Risks of Cloud Computing

Cloud Computing

Australian enterprises have been adopting opportunities arisig from cloud computing where service providers offer data storage opportunities in onshore and offshore jurisdictions through global and/or regional clouds. The term cloud computing refers to delivering hosted services over the internet such as data storage and sharing, web based email services or use of software and hardware through cloud. An useful comprehensive formal definition of cloud computing is provided by the National Institute of Standards and Technology, US Department of Commerce, Special Publication 800-145.  Cloud-based information technology services allow users and communication participants immediate access to documents regardless of their location and decrease costs of data storage and communication substnatially.   

Control by Service Providers

Client information may be held in a cloud computing environment operated by a third party and there is level of control that a servcice provider has over hardware and software that provides cloud services.

It is the fact that information in the cloud is out of the direct physical control of its owner which leaves it potentially vulnerable to unauthorised access or inadvertent disclosure. Moreover, cloud computing often involves a complex supply chain with several cloud providers involved so it maybe difficult to ascertain roles of different providers.

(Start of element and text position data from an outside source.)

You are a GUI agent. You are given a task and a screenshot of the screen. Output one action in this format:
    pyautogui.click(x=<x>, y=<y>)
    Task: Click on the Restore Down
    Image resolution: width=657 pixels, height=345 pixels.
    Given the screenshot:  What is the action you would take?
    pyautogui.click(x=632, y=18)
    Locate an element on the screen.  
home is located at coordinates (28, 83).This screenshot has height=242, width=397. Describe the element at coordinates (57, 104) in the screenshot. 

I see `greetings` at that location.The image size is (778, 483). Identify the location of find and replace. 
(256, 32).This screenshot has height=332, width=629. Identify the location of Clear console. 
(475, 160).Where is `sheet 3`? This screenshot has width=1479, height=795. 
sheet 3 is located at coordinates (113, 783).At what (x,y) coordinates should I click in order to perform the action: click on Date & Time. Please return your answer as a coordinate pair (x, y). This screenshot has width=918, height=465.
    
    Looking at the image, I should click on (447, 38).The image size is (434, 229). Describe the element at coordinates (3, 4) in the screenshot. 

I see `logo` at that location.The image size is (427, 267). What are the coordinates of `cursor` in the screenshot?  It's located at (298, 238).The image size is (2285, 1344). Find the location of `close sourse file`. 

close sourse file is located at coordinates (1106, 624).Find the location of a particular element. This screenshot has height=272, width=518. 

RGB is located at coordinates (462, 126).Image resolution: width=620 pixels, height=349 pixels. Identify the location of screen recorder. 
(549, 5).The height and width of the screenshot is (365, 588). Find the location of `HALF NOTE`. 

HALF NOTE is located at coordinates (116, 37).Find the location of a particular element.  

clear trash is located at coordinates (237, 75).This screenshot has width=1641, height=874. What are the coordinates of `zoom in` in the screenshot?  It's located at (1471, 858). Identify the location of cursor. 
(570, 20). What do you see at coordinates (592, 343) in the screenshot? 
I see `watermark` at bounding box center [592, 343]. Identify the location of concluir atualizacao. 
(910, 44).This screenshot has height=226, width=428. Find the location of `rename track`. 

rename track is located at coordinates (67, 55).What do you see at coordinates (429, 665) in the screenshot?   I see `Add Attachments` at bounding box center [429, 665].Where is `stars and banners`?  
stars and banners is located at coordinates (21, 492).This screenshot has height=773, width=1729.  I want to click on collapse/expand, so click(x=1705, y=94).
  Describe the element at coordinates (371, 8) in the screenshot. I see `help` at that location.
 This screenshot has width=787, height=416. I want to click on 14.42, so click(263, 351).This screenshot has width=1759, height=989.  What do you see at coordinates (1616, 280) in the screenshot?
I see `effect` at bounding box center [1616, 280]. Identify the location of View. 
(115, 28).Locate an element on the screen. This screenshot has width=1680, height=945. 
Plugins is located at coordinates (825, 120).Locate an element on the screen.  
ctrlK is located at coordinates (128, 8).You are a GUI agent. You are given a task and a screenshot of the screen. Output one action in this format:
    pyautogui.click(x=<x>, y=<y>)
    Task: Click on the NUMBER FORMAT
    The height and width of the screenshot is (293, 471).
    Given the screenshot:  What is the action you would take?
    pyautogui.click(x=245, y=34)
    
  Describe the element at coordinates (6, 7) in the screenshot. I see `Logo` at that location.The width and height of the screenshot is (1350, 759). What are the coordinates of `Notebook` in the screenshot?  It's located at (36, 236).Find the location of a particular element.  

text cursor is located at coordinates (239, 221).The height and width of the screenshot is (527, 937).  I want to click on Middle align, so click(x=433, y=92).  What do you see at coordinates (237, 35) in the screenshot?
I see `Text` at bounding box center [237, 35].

Possession, Custody and Control of Data

When involved in documents disclosure process in court proceedings, question to be determined maybe: what is the extent of the data that the organisation now has in its actual possession, custody or control? When attempting to locate data the subject of a court order for discovery or a subpoena data stored in the cloud may be spread across many jurisdictions and exist in many different formats and it is impossible to undertake forensical interrogation of litigants equipment. Data moved into a cloud would be outside of the direct possession of a cloud user although arguably not out of legal control. It would frequently be stored outside of jurisdiction where a cloud user is located.

Another issue is the uncertainty who owes a document in a cloud – is it a cloud user or service provider.

A cloud user needs to carefully analyse ownership, accessibility and retrieval rights that it holds for data held by a cloud

Confidentiality and Privilege

It seems obvious that taking insufficient steps to maintain confidentiality over documents stored in cloud may result in being held responsible for breach of confidentiality and possibly in some instances a party's claim of privilege being waived. In some instances, it is possible that a cloud host be held as a third party to whom a privileged document is being disclosed.

A cloud user needs to scrutinise the particular confidentiality and security arrangements in place with a cloud service provider.

Data Protection and Security Threats

A cloud service provider usually claims the right to move, store, and process user’s data. It is common that a cloud user maybe unaware of the exact whereabouts or jurisdictional location of its data, whether copies were made and where they may be stored. In addition, there are external (e.g. hackers) and internal (e.g. dishonest employees) security threats cloud users maybe exposed to.

There are several possible applicable jurisdictions for the information: the location of the service provider's headquarters, the location of the servers, the location of the cloud user and other. There is a possibility of concurrent application of various concurrent laws and the powers of governments in several juridictions (e.g. national laws regulating the use and disclosure of data). 

Under Australian privacy laws, personal or other sensitive information collected must remainswithin Australian borders unless consent is obtained from the individual or the National Privacy Principles apply.

Recommendations

Cloud users should carefully consider where a cloud is hosted and by whom, locallity of servers,who has access to data and in which way, methods of back ups and number of servers, security measures, procedure if there is a data breach, indemntities for breach and other. 

Disclaimer: The information in this publication is of a general nature and is not intended to address the circumstances of any particular individual or entity. Although we endeavour to provide accurate and timely information, we do not guarantee that the information in this publication is accurate at the date it is received or that it will continue to be accurate in the future. We are not responsible for the information of any source to which a link is provided or reference is made and exclude all liability in connection with use of these sources.